舛添都知事の辞任は日本の意思決定の特徴を示している。写真は東京都庁(資料写真、出所:Wikimedia Commons

 東京都の舛添要一知事が辞任した。彼は重大な失政をしたわけでもなく、違法行為があったわけでもない。海外出張が豪華すぎるという批判は石原慎太郎知事のときもあったが、辞任するほどの問題ではないと自民党も考えていた。しかし運悪く参議院選挙と重なったため、イメージ悪化を恐れて安倍首相が辞任を勧告した。

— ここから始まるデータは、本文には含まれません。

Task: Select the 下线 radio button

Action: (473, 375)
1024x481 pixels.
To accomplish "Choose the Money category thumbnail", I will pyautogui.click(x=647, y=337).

 この事件は、普通の民主政治とは違う日本の意思決定の特徴を示している。そこで絶対的な価値をもつのは法ではなく「空気」であり、知事は最高の意思決定者ではなく、官僚機構の調整機関である。この意味で日本の政治システムは、江戸時代からあまり変わっていないのだ。

舛添知事は官僚の「みこし」に乗っていただけ

 都道府県知事というのは大きな権限をもっているようだが、実は大したことはできない。たとえば、いま問題になっている保育所の待機児童は東京都が全国最悪で、世田谷区では希望者の47%に達するが、他方で幼稚園は定員割れになっているところが多い。

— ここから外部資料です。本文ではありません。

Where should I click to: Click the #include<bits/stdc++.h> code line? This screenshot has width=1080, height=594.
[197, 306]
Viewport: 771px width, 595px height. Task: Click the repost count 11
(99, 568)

 普通に考えれば、両者を合併して一体運用すればいいのだが、知事にはできない。保育所の所管は厚生労働省、幼稚園は文部科学省で、都庁の中でも担当部局が違うからだ。「幼保一元化」の話し合いは10年以上続いているが、最近ようやく「認定こども園」という保育所まがいの施設が少しできただけだ。

 この点で、知事の立場は国政でいうと閣僚に似ている。形式的には厚労省の最高責任者は厚労相だが、実際には彼にはほとんど権限がない。行政の多くは他の官庁と関係しており、各省折衝で関係者が一致しないと大臣に上がってこない合意とボトムアップによる意思決定になっているからだ。

 この点は、舛添氏自身が厚労相を752日間(閣僚としては比較的長い)やった体験として書いている。医学部の定員を増やすとか後期高齢者の補助を増やすなど、役所の予算が増える政策はスムーズに進むのだが、最大の懸案である公的年金については「事務方にまかせた」としか書いていない。